A small clinic on the Palos Verdes Peninsula reignited this physician’s love for medicine
“I thought, maybe I’m done,” he says of the time he spent mainly working on government contracts. “It’s just not fun anymore.”
Then the internal medicine physician got an offer from UCLA Health to practice in a small clinic in the South Bay.
(This despite having earned his undergraduate and medical degrees at crosstown rival USC, he says with a wink.)
Working in the clinic in Rolling Hills Estates reconnects him with everything he loves about being a physician, he says. He can spend meaningful time with patients — many of whom followed him from his previous practice — and see the impact he has on their well-being. These trusting relationships lead to better health outcomes for patients and more satisfaction for practitioners.
The schedule also leaves plenty of time for volunteer work. Dr. Reiss is active with the Crohn’s and Colitis Foundation and does tattoo removal every week for former gang members through Homeboy Industries.
“I don’t think I’ve been this happy in my entire life,” he says.
Dr. Reiss didn’t grow up dreaming of a career in medicine. The first in his family to go to college, he wasn’t sure what to study when he got to USC. He dabbled in math and business classes — inspired by his father, who ran a successful doughnut business — but neither subject clicked. Then a physics course for pre-med students lit him up, and a conversation with a friend’s doctor-dad sealed the deal.
“He said, ‘Medicine is the best,’” Dr. Reiss recalls. “‘It’s constantly changing. It’s like a microcosm of the world. You meet patients from all different types of situations. It’s the most rewarding career possible.’ And he sold me on it.”
Being of service
He got involved with the organization after his eldest son was diagnosed with Crohn’s disease, an inflammatory disease of the intestine, in 1994. Seven years later, his daughter was also diagnosed with the condition.

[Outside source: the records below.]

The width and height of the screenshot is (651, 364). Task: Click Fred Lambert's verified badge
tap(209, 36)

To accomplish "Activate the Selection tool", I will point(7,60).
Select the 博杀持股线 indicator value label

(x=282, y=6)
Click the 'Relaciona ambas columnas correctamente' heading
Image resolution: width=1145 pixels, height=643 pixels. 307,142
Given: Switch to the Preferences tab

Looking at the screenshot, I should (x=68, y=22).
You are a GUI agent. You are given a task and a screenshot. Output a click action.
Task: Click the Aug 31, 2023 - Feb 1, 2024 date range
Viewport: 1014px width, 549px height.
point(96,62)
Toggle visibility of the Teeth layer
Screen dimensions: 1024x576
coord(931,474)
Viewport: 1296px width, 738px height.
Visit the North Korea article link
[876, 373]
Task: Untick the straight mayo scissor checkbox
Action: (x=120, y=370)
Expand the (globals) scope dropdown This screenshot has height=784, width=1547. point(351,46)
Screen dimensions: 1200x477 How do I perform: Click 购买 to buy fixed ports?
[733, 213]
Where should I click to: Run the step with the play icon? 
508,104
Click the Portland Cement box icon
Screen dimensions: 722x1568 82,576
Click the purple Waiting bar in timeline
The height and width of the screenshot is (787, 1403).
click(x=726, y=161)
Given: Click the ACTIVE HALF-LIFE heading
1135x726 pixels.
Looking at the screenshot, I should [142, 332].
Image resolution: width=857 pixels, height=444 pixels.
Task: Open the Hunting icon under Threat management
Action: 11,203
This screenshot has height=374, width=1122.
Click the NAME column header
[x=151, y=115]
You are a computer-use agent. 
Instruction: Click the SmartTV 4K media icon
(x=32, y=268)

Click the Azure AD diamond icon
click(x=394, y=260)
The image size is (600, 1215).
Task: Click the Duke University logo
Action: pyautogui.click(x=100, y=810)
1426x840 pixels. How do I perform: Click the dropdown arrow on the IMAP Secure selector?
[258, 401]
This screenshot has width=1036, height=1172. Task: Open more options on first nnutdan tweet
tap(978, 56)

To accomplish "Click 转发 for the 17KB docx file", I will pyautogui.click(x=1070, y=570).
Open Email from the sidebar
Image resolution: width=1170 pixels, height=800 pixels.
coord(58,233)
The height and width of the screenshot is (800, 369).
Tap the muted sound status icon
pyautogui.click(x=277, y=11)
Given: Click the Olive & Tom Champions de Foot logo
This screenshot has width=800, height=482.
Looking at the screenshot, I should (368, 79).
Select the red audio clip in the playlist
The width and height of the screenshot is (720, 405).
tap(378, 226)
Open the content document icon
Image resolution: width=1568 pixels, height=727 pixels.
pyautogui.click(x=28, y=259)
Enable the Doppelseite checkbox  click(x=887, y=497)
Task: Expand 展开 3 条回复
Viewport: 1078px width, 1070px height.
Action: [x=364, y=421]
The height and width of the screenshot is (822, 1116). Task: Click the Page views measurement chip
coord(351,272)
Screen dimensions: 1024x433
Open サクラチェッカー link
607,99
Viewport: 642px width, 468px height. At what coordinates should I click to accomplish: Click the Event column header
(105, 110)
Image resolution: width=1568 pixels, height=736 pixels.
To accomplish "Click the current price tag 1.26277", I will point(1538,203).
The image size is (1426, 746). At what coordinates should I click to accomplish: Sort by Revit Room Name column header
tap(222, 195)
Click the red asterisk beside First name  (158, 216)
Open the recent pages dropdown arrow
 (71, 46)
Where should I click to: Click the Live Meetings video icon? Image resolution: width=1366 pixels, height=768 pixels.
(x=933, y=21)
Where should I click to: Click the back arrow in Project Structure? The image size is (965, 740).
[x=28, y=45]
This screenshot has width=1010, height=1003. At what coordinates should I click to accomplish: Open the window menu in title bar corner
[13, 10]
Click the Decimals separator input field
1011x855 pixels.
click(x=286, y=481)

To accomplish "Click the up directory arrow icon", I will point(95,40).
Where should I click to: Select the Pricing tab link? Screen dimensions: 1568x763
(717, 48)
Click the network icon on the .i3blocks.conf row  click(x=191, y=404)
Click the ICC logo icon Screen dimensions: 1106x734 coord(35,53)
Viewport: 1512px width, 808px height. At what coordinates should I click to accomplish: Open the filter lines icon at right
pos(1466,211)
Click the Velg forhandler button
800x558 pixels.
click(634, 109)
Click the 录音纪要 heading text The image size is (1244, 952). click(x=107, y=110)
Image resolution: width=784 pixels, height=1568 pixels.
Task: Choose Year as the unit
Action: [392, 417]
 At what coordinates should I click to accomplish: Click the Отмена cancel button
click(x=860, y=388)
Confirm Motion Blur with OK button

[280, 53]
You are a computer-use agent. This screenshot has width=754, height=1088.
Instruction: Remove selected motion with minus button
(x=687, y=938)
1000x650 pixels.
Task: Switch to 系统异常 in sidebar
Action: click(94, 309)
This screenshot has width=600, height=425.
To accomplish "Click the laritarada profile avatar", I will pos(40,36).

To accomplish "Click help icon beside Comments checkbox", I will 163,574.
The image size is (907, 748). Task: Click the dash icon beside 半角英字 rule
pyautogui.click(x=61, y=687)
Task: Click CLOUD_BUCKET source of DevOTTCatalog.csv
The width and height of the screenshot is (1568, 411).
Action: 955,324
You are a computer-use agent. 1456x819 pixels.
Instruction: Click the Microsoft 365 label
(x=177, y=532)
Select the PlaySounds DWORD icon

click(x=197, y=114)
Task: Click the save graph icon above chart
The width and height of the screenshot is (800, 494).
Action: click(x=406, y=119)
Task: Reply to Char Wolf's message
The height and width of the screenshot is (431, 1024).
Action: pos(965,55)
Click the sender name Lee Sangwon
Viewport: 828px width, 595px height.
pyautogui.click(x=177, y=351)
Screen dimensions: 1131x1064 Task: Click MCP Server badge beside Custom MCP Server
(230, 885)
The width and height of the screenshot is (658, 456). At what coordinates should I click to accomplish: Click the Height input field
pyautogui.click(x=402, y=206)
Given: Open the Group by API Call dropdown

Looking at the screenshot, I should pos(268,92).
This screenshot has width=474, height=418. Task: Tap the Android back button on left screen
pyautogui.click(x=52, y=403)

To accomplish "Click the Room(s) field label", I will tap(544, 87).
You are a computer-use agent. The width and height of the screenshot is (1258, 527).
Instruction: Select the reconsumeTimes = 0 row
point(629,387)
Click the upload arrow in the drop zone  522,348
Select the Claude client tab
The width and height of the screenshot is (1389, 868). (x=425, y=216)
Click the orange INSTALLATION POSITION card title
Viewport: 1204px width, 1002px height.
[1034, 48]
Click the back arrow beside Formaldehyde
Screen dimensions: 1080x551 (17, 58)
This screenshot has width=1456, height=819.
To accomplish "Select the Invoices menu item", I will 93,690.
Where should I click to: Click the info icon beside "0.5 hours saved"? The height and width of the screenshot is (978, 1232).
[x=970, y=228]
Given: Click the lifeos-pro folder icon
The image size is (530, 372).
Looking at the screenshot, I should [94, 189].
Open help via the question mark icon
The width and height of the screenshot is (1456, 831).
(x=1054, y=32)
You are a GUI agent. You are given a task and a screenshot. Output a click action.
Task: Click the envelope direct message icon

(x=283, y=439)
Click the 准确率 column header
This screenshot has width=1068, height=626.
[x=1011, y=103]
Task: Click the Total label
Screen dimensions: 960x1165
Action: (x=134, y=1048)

Both are healthy now, he says. But Dr. Reiss still makes himself available to chat with any parent whose child is diagnosed with Crohn’s. He speaks to them not as a doctor, but as a fellow parent navigating treatment for their child.
Since 2019, Dr. Reiss has also volunteered with , a gang rehabilitation program founded by the Rev. Gregory Boyle. Dr. Reiss says he had long been interested in learning tattoo removal, “because I knew that someday these people that are getting all these tattoos were going to say, ‘Oh God, what was I thinking?’”
But he really got serious about the pursuit after seeing Boyle onstage at the Distinguished Speaker Series, a series of lectures from thought leaders presented throughout the Los Angeles area. Boyle said that if there were any doctors in the audience, he could use their help with removing gang tattoos.
“He said, ‘If you come down here, we will train you. And we want you,’” Dr. Reiss recalls. “I looked at my wife, she looked at me, and the die was cast.”
A legacy of connection
Except for a few months during the COVID-19 pandemic, Dr. Reiss has spent every Tuesday at Homeboy headquarters in downtown Los Angeles. His face lights up as he talks about the people he’s met there — a woman who had her first child as a child, herself, after being trafficked by her mother; a 70-year-old man who’d spent 40 years in prison; a middle-aged man who was 18 when he was sentenced to 30 years.
“Down there, I’m seeing felons, people with tattoos like you wouldn’t believe,” he said. “I keep track of them and two days before their appointment, I text them and say, ‘You’re coming to see me on Tuesday.’”
Dr. Reiss credits his father for having taught him the most important skill in health care: relating to human beings from all walks of life.
“I learned more about being a doctor from my dad than from any of my professors,” Dr. Reiss says, “because he really knew how to talk to people.”
In an echo of that legacy, a few of Dr. Reiss’s Homeboy patients sent him Father’s Day cards last year, he says.
“At this point in my career, I’m working more for the thank-you notes than the checks,” he says. “I love being a doctor.”